### [BRIEF]
Determine how many lines of the data below contain the word "column" and state only that number.

### [Data extracted from a collection]
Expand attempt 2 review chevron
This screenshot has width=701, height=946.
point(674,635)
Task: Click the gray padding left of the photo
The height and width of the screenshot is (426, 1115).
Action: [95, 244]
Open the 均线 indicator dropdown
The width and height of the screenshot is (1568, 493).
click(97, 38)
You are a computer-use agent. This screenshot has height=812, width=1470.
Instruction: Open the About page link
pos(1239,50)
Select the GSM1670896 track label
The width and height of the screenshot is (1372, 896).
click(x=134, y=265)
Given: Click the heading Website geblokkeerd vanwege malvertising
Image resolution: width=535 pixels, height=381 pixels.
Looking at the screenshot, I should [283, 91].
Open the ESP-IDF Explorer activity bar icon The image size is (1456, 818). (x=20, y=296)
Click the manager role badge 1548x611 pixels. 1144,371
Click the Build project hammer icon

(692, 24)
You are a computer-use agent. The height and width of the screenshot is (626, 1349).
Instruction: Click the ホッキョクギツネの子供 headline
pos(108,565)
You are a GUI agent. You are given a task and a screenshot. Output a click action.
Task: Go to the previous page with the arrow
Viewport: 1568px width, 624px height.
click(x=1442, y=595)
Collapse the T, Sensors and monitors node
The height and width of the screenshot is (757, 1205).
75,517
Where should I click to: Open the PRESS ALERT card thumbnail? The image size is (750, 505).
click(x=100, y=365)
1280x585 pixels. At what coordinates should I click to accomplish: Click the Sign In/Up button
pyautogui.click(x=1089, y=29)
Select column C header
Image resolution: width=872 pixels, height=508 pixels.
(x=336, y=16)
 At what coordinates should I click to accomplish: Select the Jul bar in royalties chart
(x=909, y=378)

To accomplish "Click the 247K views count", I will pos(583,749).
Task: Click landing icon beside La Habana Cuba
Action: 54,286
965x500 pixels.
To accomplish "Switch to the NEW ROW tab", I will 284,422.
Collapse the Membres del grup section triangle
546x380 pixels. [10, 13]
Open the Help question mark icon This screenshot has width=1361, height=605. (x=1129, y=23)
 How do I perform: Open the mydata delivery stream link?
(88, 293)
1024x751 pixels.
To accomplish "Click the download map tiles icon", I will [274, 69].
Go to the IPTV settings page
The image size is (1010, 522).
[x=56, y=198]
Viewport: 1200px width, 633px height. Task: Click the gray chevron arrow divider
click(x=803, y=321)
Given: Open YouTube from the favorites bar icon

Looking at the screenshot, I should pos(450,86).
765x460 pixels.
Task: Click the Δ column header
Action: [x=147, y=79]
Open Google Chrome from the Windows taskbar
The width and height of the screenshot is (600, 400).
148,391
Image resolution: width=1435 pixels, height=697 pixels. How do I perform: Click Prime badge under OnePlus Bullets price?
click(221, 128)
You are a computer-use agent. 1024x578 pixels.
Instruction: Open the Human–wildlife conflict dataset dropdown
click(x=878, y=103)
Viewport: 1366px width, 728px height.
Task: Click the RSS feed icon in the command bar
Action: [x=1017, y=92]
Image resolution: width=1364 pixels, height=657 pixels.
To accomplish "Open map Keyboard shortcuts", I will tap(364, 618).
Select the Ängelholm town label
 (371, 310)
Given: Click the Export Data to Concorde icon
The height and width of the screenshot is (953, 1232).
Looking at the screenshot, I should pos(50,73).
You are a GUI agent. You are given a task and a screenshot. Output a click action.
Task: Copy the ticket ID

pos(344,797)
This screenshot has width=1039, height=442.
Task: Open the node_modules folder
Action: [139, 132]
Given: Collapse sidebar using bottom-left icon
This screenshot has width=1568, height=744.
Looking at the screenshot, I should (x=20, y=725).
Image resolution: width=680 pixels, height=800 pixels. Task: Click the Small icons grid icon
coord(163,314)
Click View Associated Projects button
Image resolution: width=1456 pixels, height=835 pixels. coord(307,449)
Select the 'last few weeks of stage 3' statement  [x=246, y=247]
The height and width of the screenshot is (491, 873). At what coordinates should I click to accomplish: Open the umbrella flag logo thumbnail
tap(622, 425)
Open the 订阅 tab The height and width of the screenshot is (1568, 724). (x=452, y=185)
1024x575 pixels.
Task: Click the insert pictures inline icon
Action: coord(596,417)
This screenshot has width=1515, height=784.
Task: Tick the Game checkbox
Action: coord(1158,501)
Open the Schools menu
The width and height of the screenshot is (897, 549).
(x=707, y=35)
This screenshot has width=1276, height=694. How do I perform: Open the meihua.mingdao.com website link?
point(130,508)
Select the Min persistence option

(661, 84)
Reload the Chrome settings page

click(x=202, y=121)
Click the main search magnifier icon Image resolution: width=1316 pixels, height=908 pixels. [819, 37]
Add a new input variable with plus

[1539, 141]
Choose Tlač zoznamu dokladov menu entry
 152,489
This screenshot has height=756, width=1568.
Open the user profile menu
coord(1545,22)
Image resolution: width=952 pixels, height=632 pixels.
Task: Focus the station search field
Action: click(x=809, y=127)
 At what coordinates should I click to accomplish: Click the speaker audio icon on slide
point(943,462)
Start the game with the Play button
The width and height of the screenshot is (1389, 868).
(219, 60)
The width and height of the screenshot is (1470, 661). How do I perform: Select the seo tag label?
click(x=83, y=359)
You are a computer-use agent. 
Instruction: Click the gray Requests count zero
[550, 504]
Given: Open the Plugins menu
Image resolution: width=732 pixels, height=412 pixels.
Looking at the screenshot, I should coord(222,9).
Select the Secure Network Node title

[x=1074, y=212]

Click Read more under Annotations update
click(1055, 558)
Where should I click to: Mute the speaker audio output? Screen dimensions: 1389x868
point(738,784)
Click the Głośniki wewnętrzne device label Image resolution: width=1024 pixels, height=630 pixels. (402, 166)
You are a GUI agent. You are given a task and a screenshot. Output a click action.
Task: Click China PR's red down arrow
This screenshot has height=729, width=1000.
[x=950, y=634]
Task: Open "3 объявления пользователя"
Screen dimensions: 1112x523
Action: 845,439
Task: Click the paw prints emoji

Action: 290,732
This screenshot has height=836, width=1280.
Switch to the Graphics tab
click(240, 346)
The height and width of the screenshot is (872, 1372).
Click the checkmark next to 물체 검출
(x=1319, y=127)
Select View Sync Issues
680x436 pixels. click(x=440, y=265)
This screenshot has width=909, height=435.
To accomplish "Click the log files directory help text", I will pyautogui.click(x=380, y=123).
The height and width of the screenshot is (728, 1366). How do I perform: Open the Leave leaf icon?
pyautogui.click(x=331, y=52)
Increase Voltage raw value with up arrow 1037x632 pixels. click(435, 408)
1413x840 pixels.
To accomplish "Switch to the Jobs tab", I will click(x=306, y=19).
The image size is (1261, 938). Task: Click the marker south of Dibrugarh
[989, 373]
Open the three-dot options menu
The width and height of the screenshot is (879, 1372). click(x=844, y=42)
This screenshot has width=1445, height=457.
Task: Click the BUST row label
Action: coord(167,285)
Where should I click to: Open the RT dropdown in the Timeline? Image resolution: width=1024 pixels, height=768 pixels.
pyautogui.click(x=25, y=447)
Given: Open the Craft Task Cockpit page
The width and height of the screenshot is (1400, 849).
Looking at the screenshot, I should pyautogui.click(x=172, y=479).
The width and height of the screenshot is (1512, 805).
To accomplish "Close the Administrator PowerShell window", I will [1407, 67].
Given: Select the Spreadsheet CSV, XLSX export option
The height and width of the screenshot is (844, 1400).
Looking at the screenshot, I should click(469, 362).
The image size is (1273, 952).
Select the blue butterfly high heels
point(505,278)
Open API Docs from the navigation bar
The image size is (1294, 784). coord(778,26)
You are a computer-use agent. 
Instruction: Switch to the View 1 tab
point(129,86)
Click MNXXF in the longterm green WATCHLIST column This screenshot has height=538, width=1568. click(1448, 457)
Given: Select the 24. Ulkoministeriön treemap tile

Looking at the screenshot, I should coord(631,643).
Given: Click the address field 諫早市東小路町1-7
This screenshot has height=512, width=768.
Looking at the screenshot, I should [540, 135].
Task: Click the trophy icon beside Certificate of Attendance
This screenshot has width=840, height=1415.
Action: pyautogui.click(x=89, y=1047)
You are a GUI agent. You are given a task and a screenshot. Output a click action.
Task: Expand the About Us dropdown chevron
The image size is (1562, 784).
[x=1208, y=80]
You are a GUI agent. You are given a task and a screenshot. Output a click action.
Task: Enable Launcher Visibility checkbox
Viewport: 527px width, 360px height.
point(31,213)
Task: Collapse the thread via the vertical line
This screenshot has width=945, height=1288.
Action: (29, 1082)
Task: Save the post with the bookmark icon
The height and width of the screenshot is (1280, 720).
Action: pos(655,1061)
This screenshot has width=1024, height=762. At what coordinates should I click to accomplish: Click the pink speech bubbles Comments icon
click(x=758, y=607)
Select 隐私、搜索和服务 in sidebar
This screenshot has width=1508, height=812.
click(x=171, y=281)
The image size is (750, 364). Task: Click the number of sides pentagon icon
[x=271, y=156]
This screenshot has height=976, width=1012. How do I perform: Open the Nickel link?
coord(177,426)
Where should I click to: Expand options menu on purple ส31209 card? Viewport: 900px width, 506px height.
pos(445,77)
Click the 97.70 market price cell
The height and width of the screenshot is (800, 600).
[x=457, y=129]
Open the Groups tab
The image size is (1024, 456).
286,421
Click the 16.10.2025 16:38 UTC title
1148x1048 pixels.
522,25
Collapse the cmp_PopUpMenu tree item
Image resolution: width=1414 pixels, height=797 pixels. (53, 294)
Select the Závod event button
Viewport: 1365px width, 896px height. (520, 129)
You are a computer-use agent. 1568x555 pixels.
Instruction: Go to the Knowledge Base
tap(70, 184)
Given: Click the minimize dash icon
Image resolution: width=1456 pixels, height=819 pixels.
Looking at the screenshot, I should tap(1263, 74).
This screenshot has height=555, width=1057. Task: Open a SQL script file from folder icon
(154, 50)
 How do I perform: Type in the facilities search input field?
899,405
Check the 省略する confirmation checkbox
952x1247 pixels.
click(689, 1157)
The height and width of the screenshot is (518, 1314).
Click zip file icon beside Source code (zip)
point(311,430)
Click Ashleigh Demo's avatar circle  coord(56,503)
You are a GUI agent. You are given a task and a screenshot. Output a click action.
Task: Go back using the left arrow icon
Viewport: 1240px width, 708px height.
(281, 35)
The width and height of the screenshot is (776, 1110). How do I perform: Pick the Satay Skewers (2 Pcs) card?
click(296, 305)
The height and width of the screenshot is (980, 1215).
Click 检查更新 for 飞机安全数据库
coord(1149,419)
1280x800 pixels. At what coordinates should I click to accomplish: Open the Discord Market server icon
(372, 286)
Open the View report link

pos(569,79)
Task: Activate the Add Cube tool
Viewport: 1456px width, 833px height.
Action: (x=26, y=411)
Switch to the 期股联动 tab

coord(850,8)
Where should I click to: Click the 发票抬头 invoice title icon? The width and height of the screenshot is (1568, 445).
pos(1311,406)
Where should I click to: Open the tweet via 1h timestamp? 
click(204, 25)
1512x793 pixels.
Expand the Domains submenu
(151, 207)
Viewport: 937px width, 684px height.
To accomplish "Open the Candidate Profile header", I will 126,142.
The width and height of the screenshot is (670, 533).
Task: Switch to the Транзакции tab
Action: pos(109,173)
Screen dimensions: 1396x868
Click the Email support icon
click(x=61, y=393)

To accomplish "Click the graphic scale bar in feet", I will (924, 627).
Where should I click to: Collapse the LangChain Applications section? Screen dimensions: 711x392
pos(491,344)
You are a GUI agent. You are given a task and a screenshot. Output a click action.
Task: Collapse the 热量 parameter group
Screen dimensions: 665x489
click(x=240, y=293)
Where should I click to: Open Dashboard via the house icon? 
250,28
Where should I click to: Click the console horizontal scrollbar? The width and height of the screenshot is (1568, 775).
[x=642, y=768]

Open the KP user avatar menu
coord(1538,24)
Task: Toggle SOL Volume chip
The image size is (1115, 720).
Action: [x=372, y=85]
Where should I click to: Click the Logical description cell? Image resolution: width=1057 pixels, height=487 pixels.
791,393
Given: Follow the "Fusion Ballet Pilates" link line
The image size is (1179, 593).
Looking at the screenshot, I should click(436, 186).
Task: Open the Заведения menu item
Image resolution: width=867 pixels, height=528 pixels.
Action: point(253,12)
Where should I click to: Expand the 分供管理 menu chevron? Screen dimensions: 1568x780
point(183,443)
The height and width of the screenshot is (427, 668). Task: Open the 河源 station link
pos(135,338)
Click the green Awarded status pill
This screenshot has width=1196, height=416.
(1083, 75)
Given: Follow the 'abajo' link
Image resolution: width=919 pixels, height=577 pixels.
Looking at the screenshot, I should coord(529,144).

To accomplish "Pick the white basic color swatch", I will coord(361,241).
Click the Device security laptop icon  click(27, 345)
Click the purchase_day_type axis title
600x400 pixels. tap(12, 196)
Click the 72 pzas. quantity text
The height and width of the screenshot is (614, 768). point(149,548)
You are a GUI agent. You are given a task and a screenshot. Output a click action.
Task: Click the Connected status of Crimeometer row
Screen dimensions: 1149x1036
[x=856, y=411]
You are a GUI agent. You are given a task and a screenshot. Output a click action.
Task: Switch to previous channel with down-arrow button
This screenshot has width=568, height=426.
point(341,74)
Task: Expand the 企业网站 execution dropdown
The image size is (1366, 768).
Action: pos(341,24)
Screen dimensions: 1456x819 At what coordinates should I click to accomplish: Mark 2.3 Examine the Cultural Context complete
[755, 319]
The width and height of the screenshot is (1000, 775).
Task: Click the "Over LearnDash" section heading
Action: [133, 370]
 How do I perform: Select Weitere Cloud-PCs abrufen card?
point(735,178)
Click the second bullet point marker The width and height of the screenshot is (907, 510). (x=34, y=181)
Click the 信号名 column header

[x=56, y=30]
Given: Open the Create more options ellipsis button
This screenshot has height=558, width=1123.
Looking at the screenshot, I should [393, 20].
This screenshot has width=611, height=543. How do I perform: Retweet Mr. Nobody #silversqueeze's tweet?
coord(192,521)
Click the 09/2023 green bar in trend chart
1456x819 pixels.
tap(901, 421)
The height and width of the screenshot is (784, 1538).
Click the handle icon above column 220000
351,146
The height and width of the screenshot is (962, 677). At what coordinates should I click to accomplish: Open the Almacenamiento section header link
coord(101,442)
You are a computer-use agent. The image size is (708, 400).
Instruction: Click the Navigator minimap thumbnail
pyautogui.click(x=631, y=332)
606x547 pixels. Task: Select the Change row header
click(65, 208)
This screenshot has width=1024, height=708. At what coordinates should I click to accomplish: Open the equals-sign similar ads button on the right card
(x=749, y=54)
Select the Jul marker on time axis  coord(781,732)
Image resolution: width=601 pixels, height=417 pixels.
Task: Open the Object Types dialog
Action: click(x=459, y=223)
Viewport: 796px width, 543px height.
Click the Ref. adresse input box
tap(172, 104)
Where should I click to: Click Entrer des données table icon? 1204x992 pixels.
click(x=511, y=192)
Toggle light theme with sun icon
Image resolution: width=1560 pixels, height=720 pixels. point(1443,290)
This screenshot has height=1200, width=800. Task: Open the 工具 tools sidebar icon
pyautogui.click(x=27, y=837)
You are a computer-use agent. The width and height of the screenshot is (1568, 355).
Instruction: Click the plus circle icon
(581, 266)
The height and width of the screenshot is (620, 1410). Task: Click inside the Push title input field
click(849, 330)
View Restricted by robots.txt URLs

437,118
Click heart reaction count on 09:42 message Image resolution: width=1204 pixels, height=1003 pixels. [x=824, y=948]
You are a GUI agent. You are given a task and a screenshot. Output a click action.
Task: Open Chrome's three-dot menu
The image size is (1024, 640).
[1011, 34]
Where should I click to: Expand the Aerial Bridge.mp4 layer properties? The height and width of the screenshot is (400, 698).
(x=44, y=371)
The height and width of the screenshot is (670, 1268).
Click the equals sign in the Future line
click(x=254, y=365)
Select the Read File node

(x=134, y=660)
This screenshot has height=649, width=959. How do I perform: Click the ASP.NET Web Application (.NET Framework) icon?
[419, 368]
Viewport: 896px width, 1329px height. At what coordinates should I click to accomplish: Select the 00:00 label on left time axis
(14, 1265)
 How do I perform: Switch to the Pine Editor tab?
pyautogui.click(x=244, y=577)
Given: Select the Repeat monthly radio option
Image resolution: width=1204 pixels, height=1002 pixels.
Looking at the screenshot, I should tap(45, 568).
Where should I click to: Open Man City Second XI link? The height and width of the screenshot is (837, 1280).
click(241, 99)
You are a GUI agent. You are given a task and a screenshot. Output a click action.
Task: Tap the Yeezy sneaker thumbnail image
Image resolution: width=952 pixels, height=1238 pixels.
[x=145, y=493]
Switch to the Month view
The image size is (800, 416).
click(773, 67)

### [SOLUTION TO THE EXERCISE]
5